Recuerdo los días del Huracán Hugo, hasta esa fecha, al menos mi generación, no había visto algún fenómeno mayor. Sin luz no quedamos y todos los vecinos nos apoyábamos buscando hielo y agua, hasta en latón. Vaciamos las neveras y un guiso comunitario en el medio de la calle se preparó y compartió y hasta cerramos la calle como señal de protección. No hizo falta la Policía pues todos nos protegían. En las aceras sentados pasábamos el calor y de nuestras vidas compartíamos como hermanos, como miembros de una misma comunidad.


En las elecciones, el color de cada cual lo sabíamos, pero el respeto y la hermandad nada lo podía dañar. Los bingos, cenas y machinas, que los mismos de la comunidad planificaban y hacían, permitían la construcción de la capilla, la cancha o mejorar el centro o la escuela de la comunidad. Las iglesias eran centros de reunión y encuentro y casi todas las familias hasta allí llegábamos con los mejores trajes y camisas, aunque tuviesen años en el armario.


Las puertas de las casas estaban abiertas y aunque vi cuando comenzaron las rejas a instalarse en balcones y verjas, aún, nos veíamos las caras.
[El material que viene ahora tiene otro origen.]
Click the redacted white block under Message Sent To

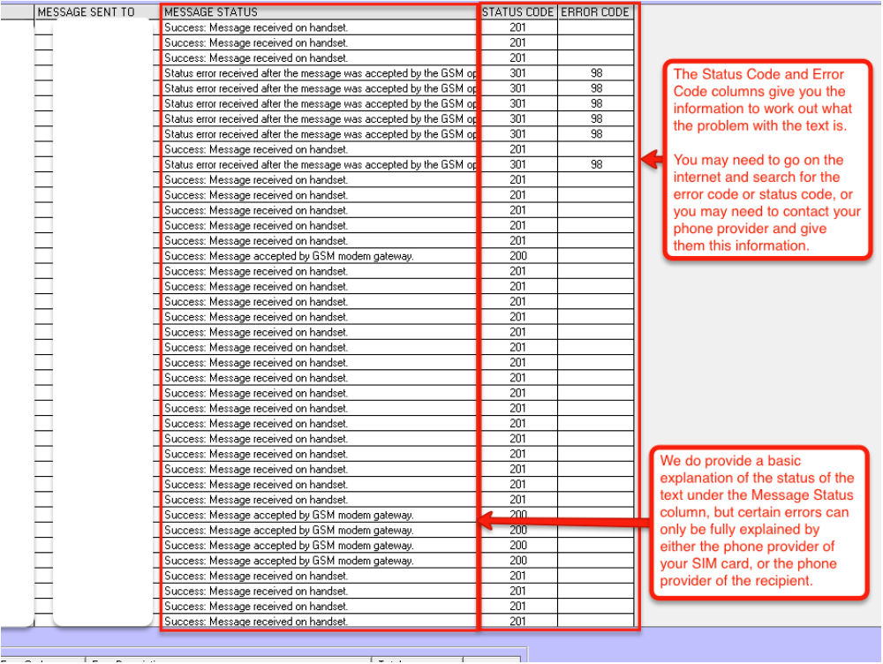[102, 318]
Comenzó a llegar el llamado progreso y algunos hasta se mudaron… se mudaron a comunidades de puertas cerradas.


Nos fuimos transformando y nos hemos ido alejando, al extremo que en una ocasión una vecina murió y ni tan siquiera por el fuerte y peculiar hedor, los vecinos se podían percatar, de que una vecina murió. Si alguien la extrañó, no lo sé, pero duele saber que en nuestras comunidades por la razón que sea, se haya dado el deterioro de la vida comunitaria.


Pienso en la tecnología que al resto del mundo nos ha acercado, pero quizás de los más cercanos no ha alejado. Pienso en la crianza que promueve una vida llena de actividades sociales en algunos niños, pero cuando llegan a la casa quizás es tan tarde, que las puertas están cerradas y desconocemos quien es nuestro vecino. Entramos y salimos sin mirarnos y la privacidad se ha convertido en la excusa para evitarnos.


Que en esta Navidad renazca lo mejor de este pueblo puertorriqueño y volvamos a vivir en comunidad el tiempo de dar, compartir y amar que nos permite la Navidad.